Diretor de Formação do instituto, Azevedo se notabilizou também por se eleger, em 2016, vereador pelo PHS de Belo Horizonte, onde ganhou visibilidade pelo perfil combativo e pela pouca capacidade de guardar para si o que pensa sobre os outros, mesmo que sejam eles aliados. Um dos fundadores da Turma do Chapéu, grupo da chamada “nova direita de Minas”, Azevedo foi coordenador de mídias sociais na vitoriosa campanha de Alexandre Kalil (PHS) a prefeito da capital mineira, mas não se furtou de duelar publicamente com nomes da linha de frente na administração municipal.

Tropa baiana Nos bastidores do encontro, o CORREIO conversou com alunos da Bahia selecionados pelo RenovaBR. Quase todos jovens com atuação político-partidária em variadas legendas ou ativismo na sociedade civil organizada. Parte é filiada a alguma sigla e pretende concorrer ao cargo de prefeito, vice ou vereador na próxima eleição. A outra ainda se mostra indecisa, mas vê no instituto a possibilidade de ganhar experiência para agir politicamente sem a necessidade de ter mandato.

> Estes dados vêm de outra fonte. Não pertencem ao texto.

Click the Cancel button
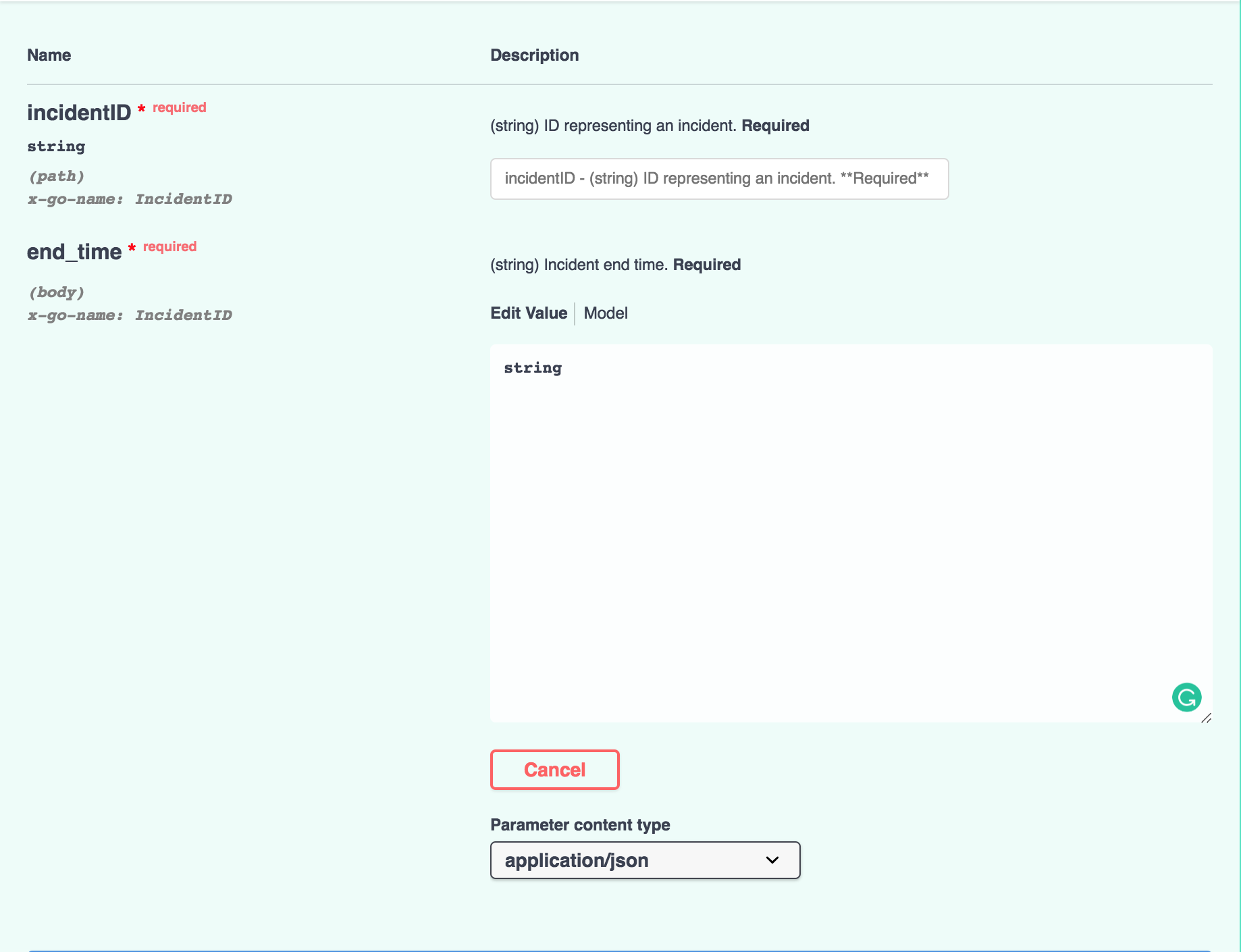point(554,770)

No meio da tropa baiana, a reportagem identificou um rosto conhecido: o secretário de Cidade Sustentável e Inovação de Salvador, André Fraga, 35 anos. Dirigente do PV, Fraga descarta, por enquanto, se lançar candidato, mas não a formação oferecida no curso. “O RenovaBR ocupa a lacuna dos partidos, que recebem recursos para capacitar filiados, mas usam para outros fins”, criticou. 

De Vitória da Conquista, Caio Coelho, de 26 anos, também não é novato na política. Professor, advogado e ativista sócio-ambiental, Coelho foi candidato a vice-prefeito da cidade pela Rede na disputa de 2016, em composição com o Psol. “Agora, minha pretensão é a Câmara de Vereadores, mas não é uma decisão só minha. Depende do partido, já que há a chance de compor uma chapa majoritária”, disse.

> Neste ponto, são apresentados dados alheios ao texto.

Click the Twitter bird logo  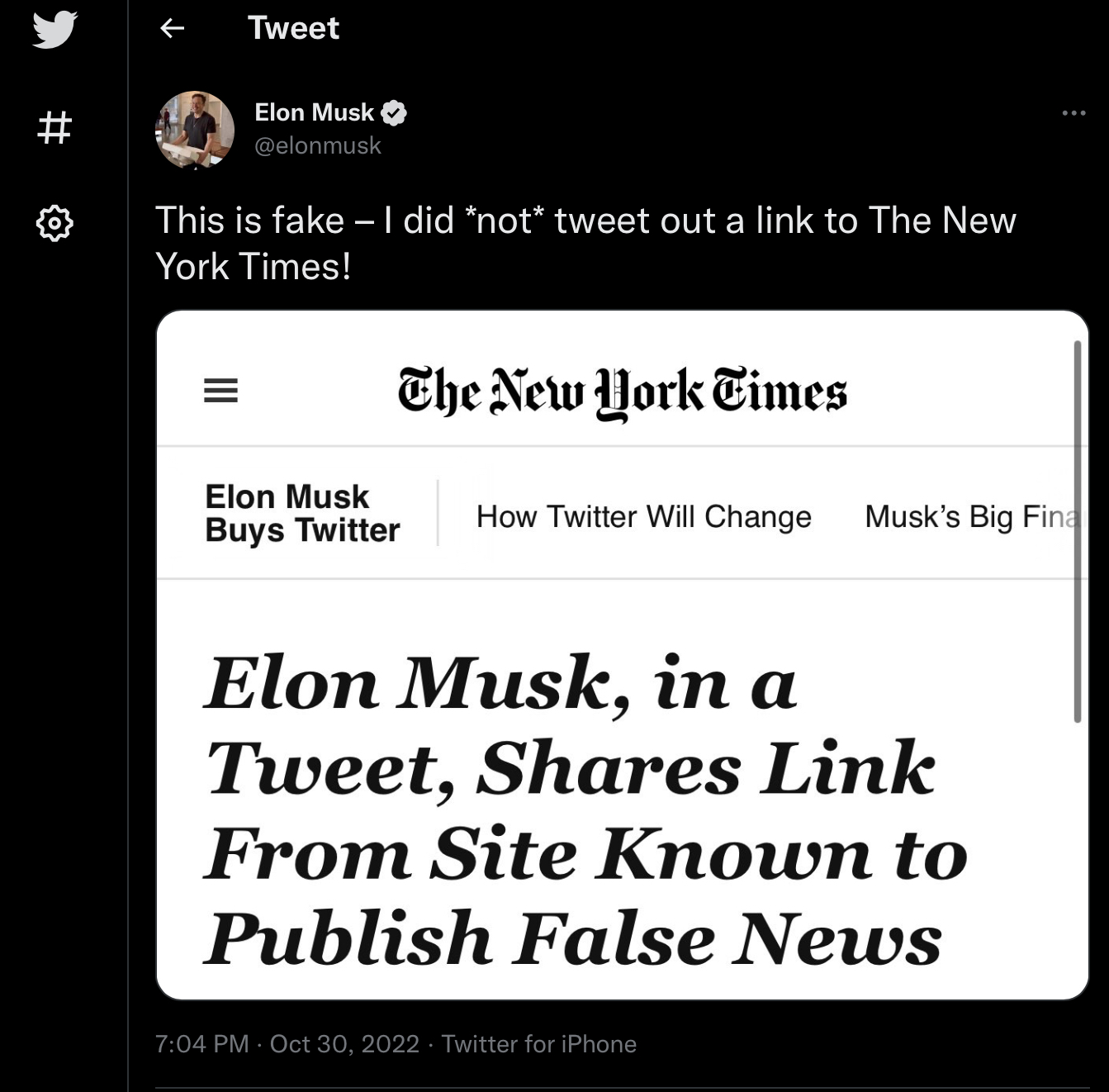pyautogui.click(x=55, y=29)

Aos 23 anos, a soteropolitana Isabela Souza chegou ao RenovaBR por meio dos chamados movimentos de renovação política, como o Acredito!. Moradora de Campinas de Pirajá e fundadora da ONG Mais Alcance, voltada à educação pública, Isabela ainda não tem partido e nem decidiu se entra no páreo de 2020, embora enxergue na política um meio para mudar a realidade de comunidades pobres. 

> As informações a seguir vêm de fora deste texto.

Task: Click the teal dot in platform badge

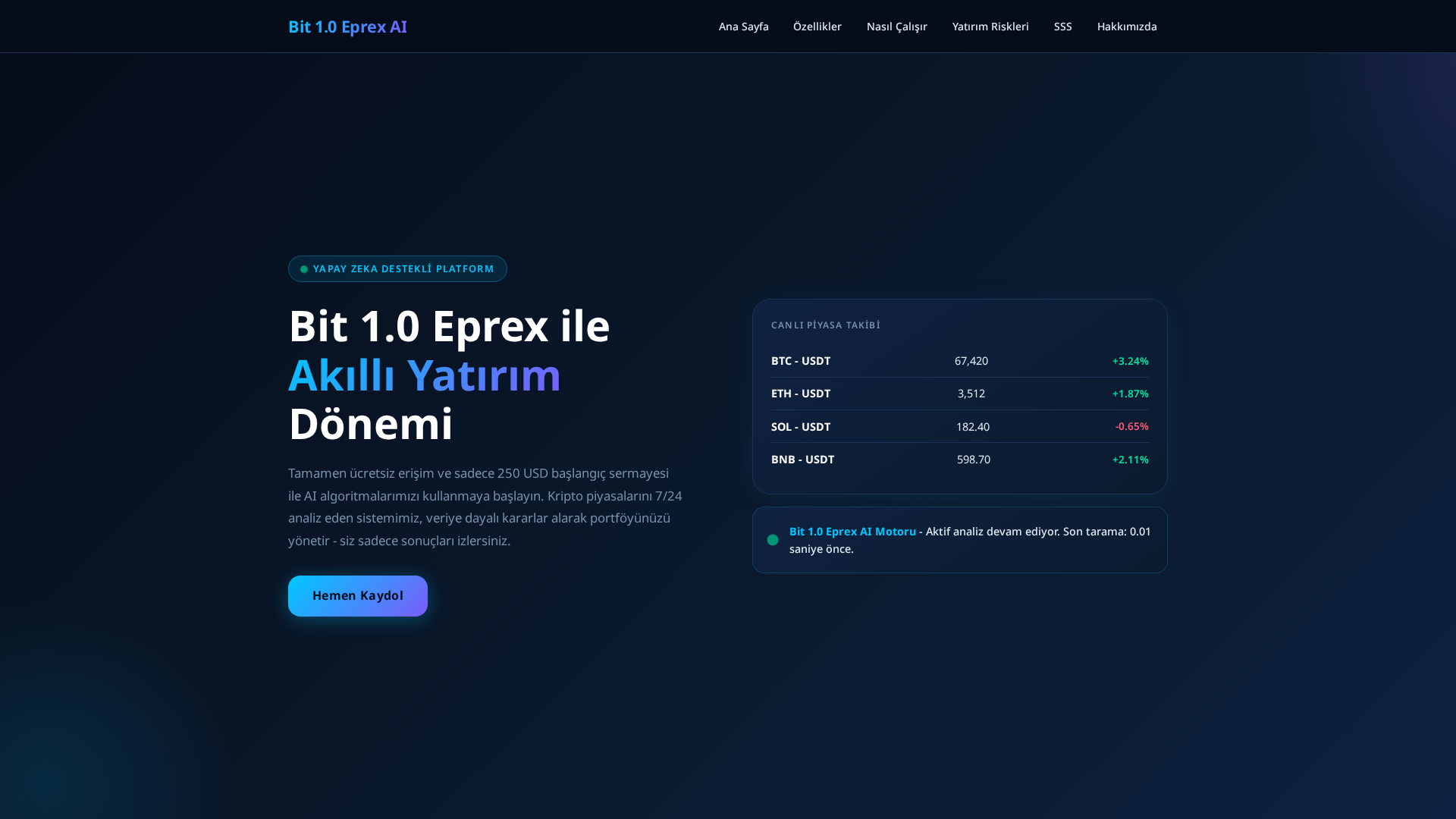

Ao fim da aula presencial, o CORREIO acompanhou um grupo de alunos nordestinos na incursão pela noite da capital pernambucana. No Recife Antigo, filiados a partidos de direita conversavam, bebiam e dançavam animadamente com os de esquerda. Sem as brigas ou os ataques verbais que se tornaram tão comuns. Deu até para ver quando um petista baiano e uma democrata pernambucana se beijaram no maior love.

Depoimentos

André Fraga, secretário de Cidade Sustentável de Salvador e dirigente do PV Um dos novos alunos da segunda turma do RenovaBR, André Fraga é engenheiro ambiental e membro da cúpula do PV na Bahia. Oriundo do movimento estudantil, Fraga foi coordenador nacional do Fórum de Secretários de Meio Ambiente das Capitais Brasileiras (CB27) por dois mandatos (2017-2019), além de representar Salvador em redes internacionais de cidades como a C40 Cities-Climate Leadership Group'O RenovaBR ocupa a lacuna dos partidos, que recebem recursos para capacitar filiados, mas utilizam para outros fins'Caio Coelho, professor e candidato a vice-prefeito de Vitória da Conquista em 2016  Filiado à Rede Sustentabilidade,  Caio Coelho é também advogado e ativista sócio-ambiental em Conquista. Está em busca de uma vaga na Câmara de Vereadores da cidade em 2020 e foi selecionado para a nova turma do curso do instituto entre os 50 alunos baianos. Na eleição de 2016, compôs a chapa majoritária liderada pelo Psol na corrida pela prefeitura do município situado no Sudoeste do estado'O aprendizado que recebemos aqui nos dá ferramentas para que tenhamos condição de atuar na política e fazer uma boa campanha'Alessandro Vieira, senador por Sergipe eleito em 2018 e aluno da primeira turma Protagonista de uma vitória surpreendente na corrida pelo Senado na eleição passada, Alessandro Vieira derrotou políticos tradicionais de Sergipe, como o ex-governador Jackson Barreto (MDB), e recebeu 474 mil votos. Aluno do primeiro curso de formação do RenovaBR, era filiado à Rede, mas migrou para o Cidadania este ano. Foi delegado-geral da Polícia Civil sergipana e fez campanha basicamente com a ajuda de voluntários'Em uma campanha com pouco dinheiro e pouco tempo na propaganda eleitoral, a dica para apostar no voluntariado foi crucial'‘RenovaBR não é movimento e nem movido por partidos’, diz diretor

Estrela entre os professores do RenovaBR, o mineiro Gabriel Azevedo tem o dom da oratória. Último a palestrar no encontro com a turma do Nordeste, foi capaz de falar por duas horas sobre a evolução das cidades ao longo da história sem soar cansativo ou perder a atenção dos alunos. Ao fim, sintetizou em uma expressão o que a escola de formação política tenta traduzir sobre si: “Aqui, nós toleramos tudo, menos os intolerantes”. 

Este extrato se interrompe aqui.